For cooking, the smoke point determines what the oil can be used for, dictating the maximum useable temperature of the oil. A high smoke point is ideal for deep-fat frying. Some manufacturers indicate on the label if the oil is ideal for high, medium or low temperature cooking, and in some instances indicate the smoke point temperature of the oil. Keep an eye out for this when buying cooking oils.

Palm Oil

Palm oil is derived from the fruit of oil palm trees – native to West Africa. Commercial palm oil plantations have ballooned in the past two decades - it's a high-yielding crop that is relatively cheap for food producers (Malaysia and Indonesia being the world's largest) to use. Environmentalists say the production and use of palm oil is driving rainforest destruction and threatening the organ-utan and Sumatran tiger species – and if pressures continue these species may become extinct within a decade. Not to mention, that the effects of clearing rainforests is a major contributor to global warming.

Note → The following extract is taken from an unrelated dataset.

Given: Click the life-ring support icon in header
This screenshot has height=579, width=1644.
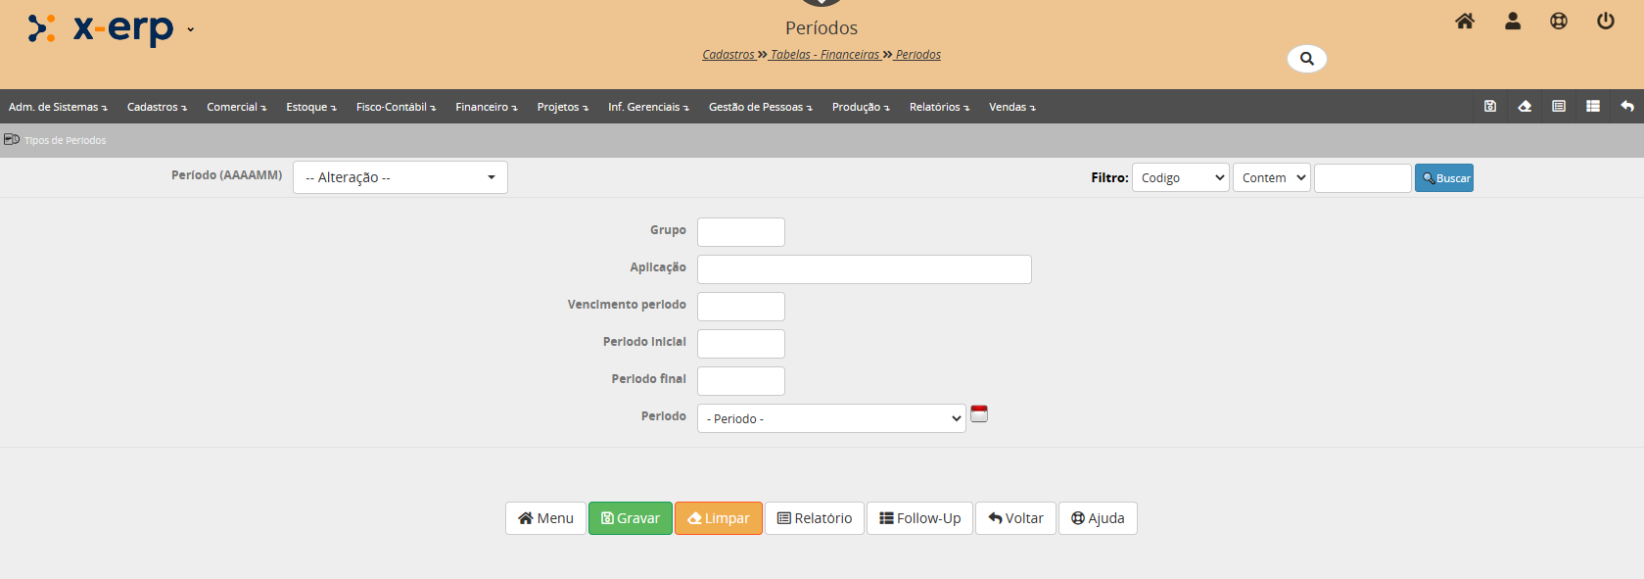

Palm oil contains around 50% saturated fat. Because of its high saturated fat content, it remains more stable and solid than many other oils when used in processed food, making it ideal for long-shelf life, packaged food. Palm oil is present in around half our packaged foods, however appears unannounced and often hidden as unspecified ‘vegetable oil’. The World Health Organisation (WHO) and US National Heart, Lung and Blood Institute believe there is convincing evidence that palmatic acid (found in palm oil) increases the risk of cardiovascular disease. The National Heart Foundation of Australia also urges consumers to avoid palm oil and coconut oil (contains a staggering 90% saturated fat) due to their high levels of saturated fat. However, it’s difficult to avoid it when food manufacturers aren’t required to label it.